• _Your instructions_:
Rename every "Subscribe" to "Sign Up" in the material below, and write out all of its lines again with nothing else changed.

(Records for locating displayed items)
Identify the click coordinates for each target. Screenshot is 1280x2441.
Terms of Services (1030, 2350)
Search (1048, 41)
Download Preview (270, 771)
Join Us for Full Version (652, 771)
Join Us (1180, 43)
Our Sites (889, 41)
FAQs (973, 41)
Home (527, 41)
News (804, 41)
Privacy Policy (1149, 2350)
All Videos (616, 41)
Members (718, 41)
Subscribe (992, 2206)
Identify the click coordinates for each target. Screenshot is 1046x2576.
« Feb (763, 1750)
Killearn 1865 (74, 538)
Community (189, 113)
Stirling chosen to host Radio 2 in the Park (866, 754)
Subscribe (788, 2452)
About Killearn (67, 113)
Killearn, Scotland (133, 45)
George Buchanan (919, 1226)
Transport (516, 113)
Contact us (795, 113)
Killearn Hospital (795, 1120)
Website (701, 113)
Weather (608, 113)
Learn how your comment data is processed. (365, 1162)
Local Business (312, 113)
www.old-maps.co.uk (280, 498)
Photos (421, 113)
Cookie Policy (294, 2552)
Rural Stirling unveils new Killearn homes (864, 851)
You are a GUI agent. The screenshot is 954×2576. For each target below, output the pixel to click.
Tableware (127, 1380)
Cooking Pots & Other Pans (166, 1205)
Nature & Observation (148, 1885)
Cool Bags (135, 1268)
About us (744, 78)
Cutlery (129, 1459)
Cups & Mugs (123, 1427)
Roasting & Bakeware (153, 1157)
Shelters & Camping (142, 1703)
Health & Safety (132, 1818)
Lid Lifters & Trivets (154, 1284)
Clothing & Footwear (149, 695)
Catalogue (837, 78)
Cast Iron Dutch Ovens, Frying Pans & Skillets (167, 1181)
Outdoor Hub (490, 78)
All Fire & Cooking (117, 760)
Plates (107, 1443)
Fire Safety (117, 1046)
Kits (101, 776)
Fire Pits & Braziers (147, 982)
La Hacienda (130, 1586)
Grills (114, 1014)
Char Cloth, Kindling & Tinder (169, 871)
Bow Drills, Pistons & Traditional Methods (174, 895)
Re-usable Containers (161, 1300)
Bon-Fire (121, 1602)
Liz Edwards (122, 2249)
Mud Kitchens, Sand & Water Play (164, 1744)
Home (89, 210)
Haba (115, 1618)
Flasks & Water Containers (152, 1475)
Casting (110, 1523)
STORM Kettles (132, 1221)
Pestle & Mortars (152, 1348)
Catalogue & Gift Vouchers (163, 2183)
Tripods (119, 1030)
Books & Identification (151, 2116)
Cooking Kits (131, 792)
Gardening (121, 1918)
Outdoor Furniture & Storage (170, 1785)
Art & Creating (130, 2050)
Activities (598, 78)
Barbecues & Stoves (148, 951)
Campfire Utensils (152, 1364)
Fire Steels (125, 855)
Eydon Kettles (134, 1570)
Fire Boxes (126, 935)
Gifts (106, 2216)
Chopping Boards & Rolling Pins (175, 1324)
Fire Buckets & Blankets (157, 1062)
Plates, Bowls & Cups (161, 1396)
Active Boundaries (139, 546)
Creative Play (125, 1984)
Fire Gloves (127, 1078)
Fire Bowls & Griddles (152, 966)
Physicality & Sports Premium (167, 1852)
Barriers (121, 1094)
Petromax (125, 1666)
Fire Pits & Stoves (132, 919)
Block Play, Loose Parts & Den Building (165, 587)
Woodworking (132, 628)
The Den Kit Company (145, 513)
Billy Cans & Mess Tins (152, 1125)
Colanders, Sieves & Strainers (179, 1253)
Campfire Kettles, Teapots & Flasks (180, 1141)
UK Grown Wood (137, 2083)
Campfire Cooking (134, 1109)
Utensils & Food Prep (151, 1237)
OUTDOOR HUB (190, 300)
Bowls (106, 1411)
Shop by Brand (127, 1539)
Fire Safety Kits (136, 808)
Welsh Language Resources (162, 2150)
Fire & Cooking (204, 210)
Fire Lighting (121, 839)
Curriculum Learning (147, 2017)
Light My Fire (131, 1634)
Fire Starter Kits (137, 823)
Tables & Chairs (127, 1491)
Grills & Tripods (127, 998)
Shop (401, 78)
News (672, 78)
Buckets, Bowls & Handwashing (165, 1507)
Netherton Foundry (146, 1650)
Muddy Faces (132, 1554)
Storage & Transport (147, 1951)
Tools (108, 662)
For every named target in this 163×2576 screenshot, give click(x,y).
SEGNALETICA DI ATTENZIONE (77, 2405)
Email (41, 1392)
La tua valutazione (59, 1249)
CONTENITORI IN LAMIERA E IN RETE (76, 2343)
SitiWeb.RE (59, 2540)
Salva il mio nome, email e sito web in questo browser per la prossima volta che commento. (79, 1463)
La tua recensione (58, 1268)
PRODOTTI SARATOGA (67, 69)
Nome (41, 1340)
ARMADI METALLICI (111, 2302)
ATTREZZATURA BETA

• _Expected output_:
Identify the click coordinates for each target. Screenshot is 1280x2441.
Terms of Services (1030, 2350)
Search (1048, 41)
Download Preview (270, 771)
Join Us for Full Version (652, 771)
Join Us (1180, 43)
Our Sites (889, 41)
FAQs (973, 41)
Home (527, 41)
News (804, 41)
Privacy Policy (1149, 2350)
All Videos (616, 41)
Members (718, 41)
Sign Up (992, 2206)
Identify the click coordinates for each target. Screenshot is 1046x2576.
« Feb (763, 1750)
Killearn 1865 (74, 538)
Community (189, 113)
Stirling chosen to host Radio 2 in the Park (866, 754)
Sign Up (788, 2452)
About Killearn (67, 113)
Killearn, Scotland (133, 45)
George Buchanan (919, 1226)
Transport (516, 113)
Contact us (795, 113)
Killearn Hospital (795, 1120)
Website (701, 113)
Weather (608, 113)
Learn how your comment data is processed. (365, 1162)
Local Business (312, 113)
www.old-maps.co.uk (280, 498)
Photos (421, 113)
Cookie Policy (294, 2552)
Rural Stirling unveils new Killearn homes (864, 851)
You are a GUI agent. The screenshot is 954×2576. For each target below, output the pixel to click.
Tableware (127, 1380)
Cooking Pots & Other Pans (166, 1205)
Nature & Observation (148, 1885)
Cool Bags (135, 1268)
About us (744, 78)
Cutlery (129, 1459)
Cups & Mugs (123, 1427)
Roasting & Bakeware (153, 1157)
Shelters & Camping (142, 1703)
Health & Safety (132, 1818)
Lid Lifters & Trivets (154, 1284)
Clothing & Footwear (149, 695)
Catalogue (837, 78)
Cast Iron Dutch Ovens, Frying Pans & Skillets (167, 1181)
Outdoor Hub (490, 78)
All Fire & Cooking (117, 760)
Plates (107, 1443)
Fire Safety (117, 1046)
Kits (101, 776)
Fire Pits & Braziers (147, 982)
La Hacienda (130, 1586)
Grills (114, 1014)
Char Cloth, Kindling & Tinder (169, 871)
Bow Drills, Pistons & Traditional Methods (174, 895)
Re-usable Containers (161, 1300)
Bon-Fire (121, 1602)
Liz Edwards (122, 2249)
Mud Kitchens, Sand & Water Play (164, 1744)
Home (89, 210)
Haba (115, 1618)
Flasks & Water Containers (152, 1475)
Casting (110, 1523)
STORM Kettles (132, 1221)
Pestle & Mortars (152, 1348)
Catalogue & Gift Vouchers (163, 2183)
Tripods (119, 1030)
Books & Identification (151, 2116)
Cooking Kits (131, 792)
Gardening (121, 1918)
Outdoor Furniture & Storage (170, 1785)
Art & Creating (130, 2050)
Activities (598, 78)
Barbecues & Stoves (148, 951)
Campfire Utensils (152, 1364)
Fire Steels (125, 855)
Eydon Kettles (134, 1570)
Fire Boxes (126, 935)
Gifts (106, 2216)
Chopping Boards & Rolling Pins (175, 1324)
Fire Buckets & Blankets (157, 1062)
Plates, Bowls & Cups (161, 1396)
Active Boundaries (139, 546)
Creative Play (125, 1984)
Fire Gloves (127, 1078)
Fire Bowls & Griddles (152, 966)
Physicality & Sports Premium (167, 1852)
Barriers (121, 1094)
Petromax (125, 1666)
Fire Pits & Stoves (132, 919)
Block Play, Loose Parts & Den Building (165, 587)
Woodworking (132, 628)
The Den Kit Company (145, 513)
Billy Cans & Mess Tins (152, 1125)
Colanders, Sieves & Strainers (179, 1253)
Campfire Kettles, Teapots & Flasks (180, 1141)
UK Grown Wood (137, 2083)
Campfire Cooking (134, 1109)
Utensils & Food Prep (151, 1237)
OUTDOOR HUB (190, 300)
Bowls (106, 1411)
Shop by Brand (127, 1539)
Fire Safety Kits (136, 808)
Welsh Language Resources (162, 2150)
Fire & Cooking (204, 210)
Fire Lighting (121, 839)
Curriculum Learning (147, 2017)
Light My Fire (131, 1634)
Fire Starter Kits (137, 823)
Tables & Chairs (127, 1491)
Grills & Tripods (127, 998)
Shop (401, 78)
News (672, 78)
Buckets, Bowls & Handwashing (165, 1507)
Netherton Foundry (146, 1650)
Muddy Faces (132, 1554)
Storage & Transport (147, 1951)
Tools (108, 662)
For every named target in this 163×2576 screenshot, give click(x,y).
SEGNALETICA DI ATTENZIONE (77, 2405)
Email (41, 1392)
La tua valutazione (59, 1249)
CONTENITORI IN LAMIERA E IN RETE (76, 2343)
SitiWeb.RE (59, 2540)
Salva il mio nome, email e sito web in questo browser per la prossima volta che commento. (79, 1463)
La tua recensione (58, 1268)
PRODOTTI SARATOGA (67, 69)
Nome (41, 1340)
ARMADI METALLICI (111, 2302)
ATTREZZATURA BETA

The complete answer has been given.